You can use the --include or --exclude SLURM parameters within your batch script to specify particular nodes. Or alternatively, to be given a node with a GPU (within the composable partition), you can use #SBATCH --constraint=gpu.
GPU notes
For nodes not assigned to queues (mad06, gn001, gn002, gn004, gn005, ga008, gi001), please be aware that these are shared resources and that other people may be using (or may wish to use) them.
To use some of these GPUs, you may need to be in the “video” or “render” groups (use the id command to check which groups you are in). If you are not in it, but need to be, please ask.

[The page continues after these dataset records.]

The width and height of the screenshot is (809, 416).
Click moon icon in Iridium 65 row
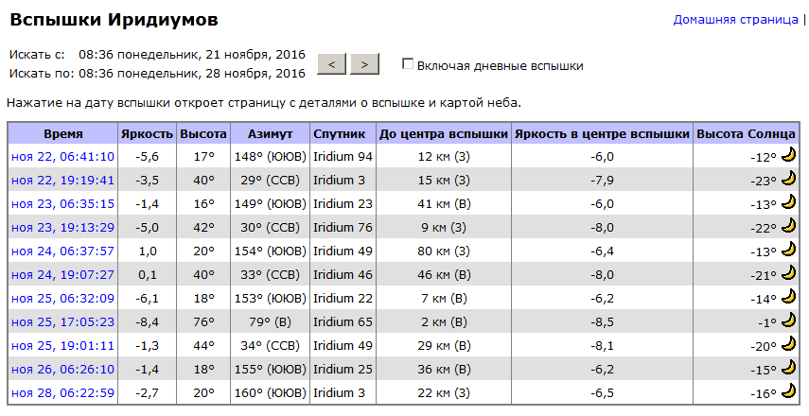tap(788, 320)
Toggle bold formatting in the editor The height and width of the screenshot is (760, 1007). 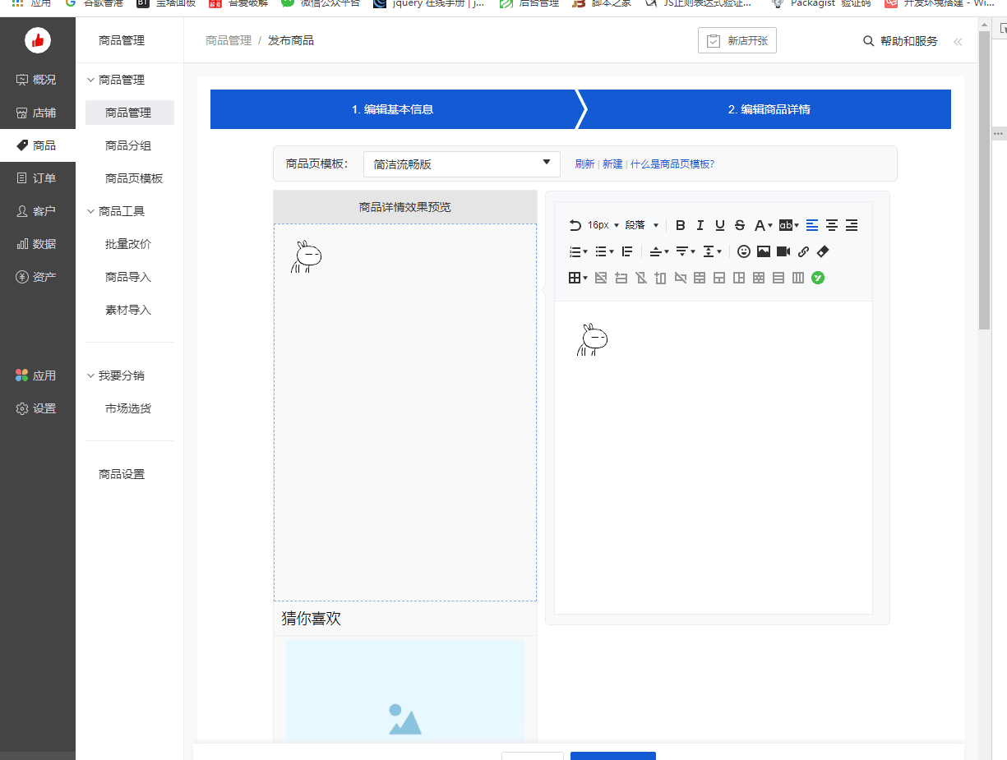click(680, 224)
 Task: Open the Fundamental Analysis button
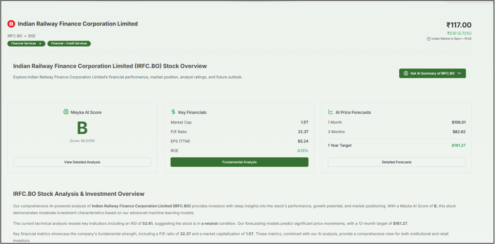tap(239, 162)
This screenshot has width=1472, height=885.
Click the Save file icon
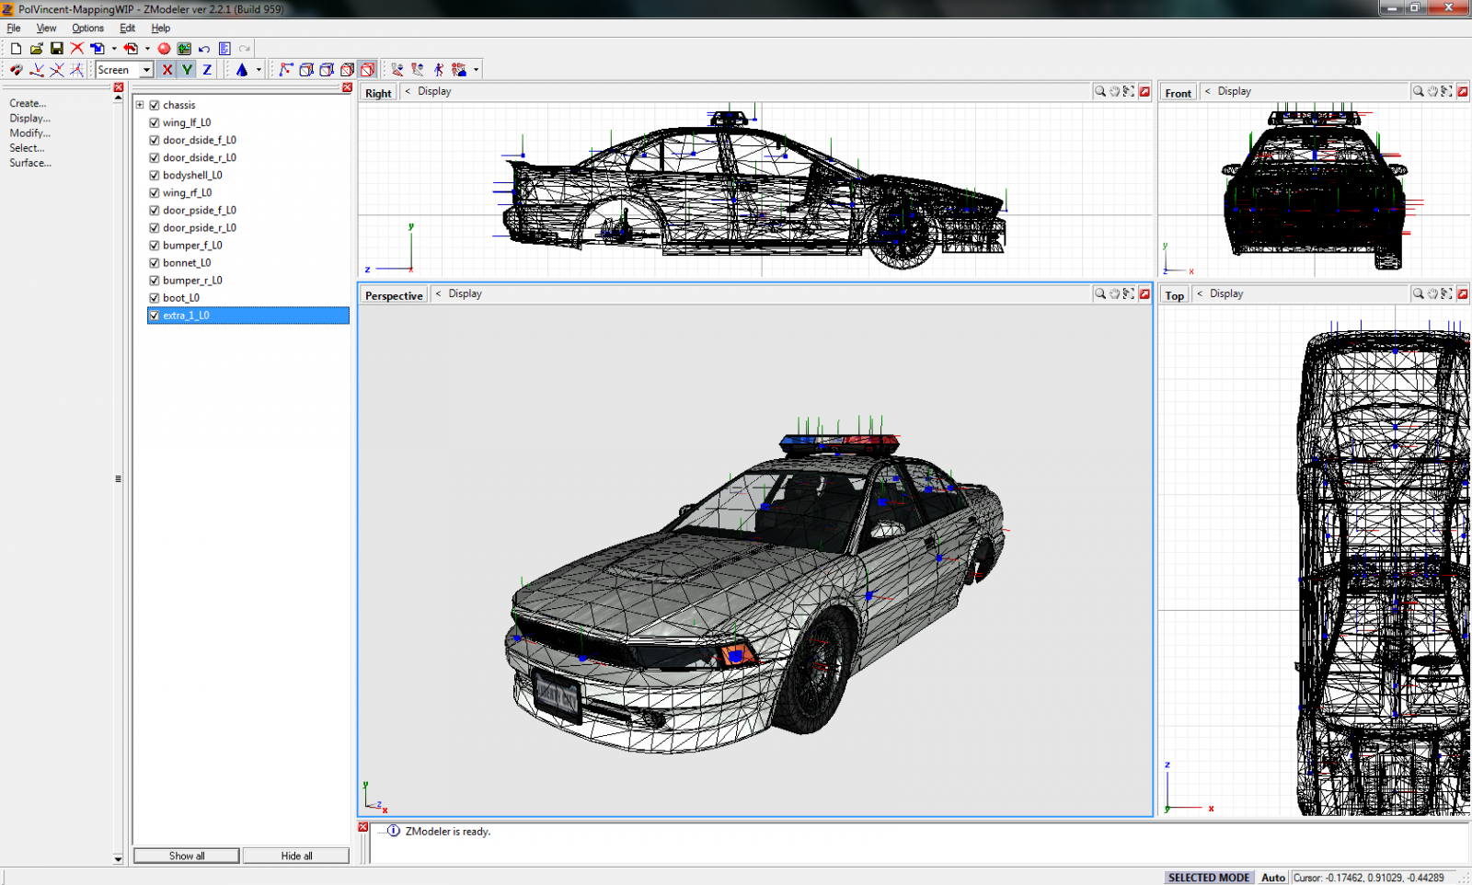coord(56,49)
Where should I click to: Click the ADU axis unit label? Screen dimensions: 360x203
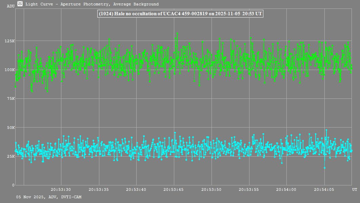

To check that you have the correct permissions to submit to a partition, you can use the scontrol show partition=PARTITION_NAME command to see which groups are allow to submit to that partition.
The Intel PVC GPUs on gi001 are currently dead - sometime in Autumn 2025. Watch this space - we may be able to resurrect them.
DINE2
The DINE2 GPU system is a composable system with up to 8 A30 GPUs per node. Currently these are static (i.e. if you require a specific GPU configuration, please ask), but eventually we hope to make it dynamic (i.e. to be able to ask Slurm to compose a system). In total, there are 8 GPUs, and these can be composed in any configuration to the 8 servers.
Each server has dual 32-core Sapphire Rapids CPUs (64 cores per node) and 2TB RAM.
To use these nodes, submit jobs to the dine2 partition.
Grace-Hopper
One Grace-Hopper node is currently available for direct ssh from a login node (gn002). ga003 is available in a Slurm queue, gracehopper.
Note, the Grace CPU has an ARM architecture, and therefore X86 binaries will not run. The NVIDIA and GCC compilers are available.
Ponte Vecchio
This node is currently dead.
The Intel Ponte Vecchio node (donated by Intel) is available for direct ssh from a login node (gi001).
OneAPI is available using the intel_comp modules, e.g. module load intel_comp (or module load oneAPI).
MI300X
The MI300X node has 8x GPUs, and is available in the mi300x slurm partition, or the cosma8-draper partition for DiRAC allocated resources (higher priority).
To use the GPUs, you will need to specify the number of GPUs required in your Slurm parameters, e.g. #sbatch --gpu=8. By default you will get zero.
The AMD ROCm software stack is installed.
Any codes currently using CUDA will need to be HIP-ified by running the hipify script provided as part of ROCm. Fine tuning may be necessary to optimise performance.
To get interactive access you could use srun -p mi300x -A do018 -t 10 --gpus=8 --pty /bin/bash, and if you want exclusive access to the GPUs (e.g. for benchmarking), use the --exclusive flag. Or srun -p cosma8-draper -A DIRACPROJECT -t 10 --gpus=8 --pty bash.
There have been multiple DiRAC hackathons focused on AMD GPUs, which was very relevant to any users of this system. There will be future hackathons - watch out for them!
MI300A
The MI300A system has 4x GPUs, and is available for direct ssh (to ga008) from a login node.
The AMD ROCm software stack is installed.
Any codes currently using CUDA will need to be HIP-ified by running the hipify script provided as part of ROCm. Fine tuning may be necessary to optimise performance.
The MI300A is an APU: The GPU and CPU are part of the same silicon, and share the same physical RAM. Therefore, memory copies between CPU and GPU are not necessary, which can significantly improve performance for many applications, and make it highly appropriate for some codes which cannot easily be ported to more traditional GPU architectures.
H100
There is a single PCIe-based NVIDIA H100 GPU with an X86 (Intel) host, which is available for direct ssh.
RTX PRO 6000
This is single PCIe-based NVIDIA RTX PRO 6000 GPU with an AMD Turin host, 256 cores, available by direct ssh.